The wall of information coming out of Liechtenstein- and potentially Switzerland in the near future – has to be processed efficiently and this is not happening at the moment, believes Andy McKenna (pictured), previously head of HMRC’s offshore fraud division.
McKenna, now a director at BTG Tax, was originally responsible for the UK’s five biggest banks being hit with demands for information about overseas account holders as part the first offshore tax amnesty in 2007.
But there is now a logjam of information coming from the 308 banks hit with similar demands last year alongside the Liechtenstein Disclosure Facility.
Ironically, this suffered from a slow start as banks struggled to collate all the data required.
Because of the volume of information now coming through, there are problems channeling it properly from the risk and analysis teams who first process it to the investigators on the front-line in contact with suspected tax advisers.
McKenna describes this as a “disconnect.”
“The taxman has been serving the notices on the banks, but the big problem is what they’re doing with the information they get,” McKenna said.
More data is coming out of Liechtenstein and Switzerland as new legislation becomes active, but this comes as HMRC staff numbers have fallen significantly.
Against this backdrop, there is the potential for this “disconnect” to become worse.
In his dealings with the taxman, McKenna knows that a lot of front-line staff are “keen to get stuck in”, but he maintains they are currently starved of the information they need.
To compound the problem, even though the government has earmarked £900m for HMRC’s investigation teams, there is still too much resource being deployed in the wrong areas, McKenna believes.
The special compliance teams tasked with rooting out those not paying their taxes were putting too much emphasis on avoidance and not evasion, because of the government’s preference for clamping down on loopholes rather than wrongdoing.
“They haven’t always investigated because they’ve been diverting the resource into avoidance,” McKenna added.
However, in the cases where evasion is suspected, the taxman has also ramped up the use of requests for information, which give taxpayers one last chance to avoid prosecution by coming clean about undeclared liabilities.
These Code of Practice 9 (COP 9) requests are highly onerous for taxpayers and advisers because they substantially increase the information required from taxpayers.
“There are massive requests from the taxman for [taxpayer] information but there appears to be bottlenecks in terms of where it goes,” McKenna said.
One adviser branded the use of COP 9s as “using a sledgehammer to crack a nut” in some cases.

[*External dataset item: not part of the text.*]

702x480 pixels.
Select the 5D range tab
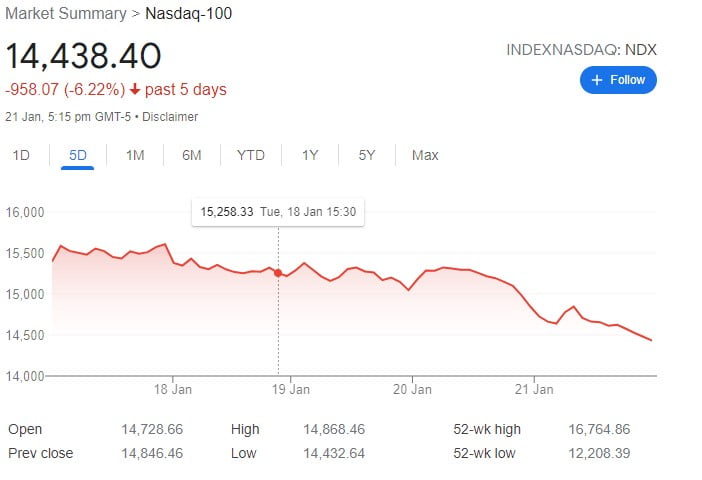coord(77,155)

“I’m not sure why HMRC has registered these cases as COP 9s other than to put fear of God in to those still contemplating when, or if, they are going to come forward,” the adviser said.
On the issues raised by McKenna, the taxman was adamant progress was being made.
An HMRC spokesman said: “We don’t accept these criticisms.
“HMRC’s two offshore campaigns have raised over £480m through voluntary disclosures and since the launch of HMRC’s original Offshore Disclosure Facility in 2007 over 13,000 follow-up enquiries have been started, 12,000 of which have been completed – netting over £85m more – with a thousand more still working.
“Almost all the data expected from banks under the legal notices served last summer has been received providing information on around 120,000 accounts held by UK taxpayers.
“It doesn’t follow from having an offshore account that tax is being evaded. To identify the cheats we need to compare data. This work is well underway and we are already reviewing over 1,000 cases for follow-up.”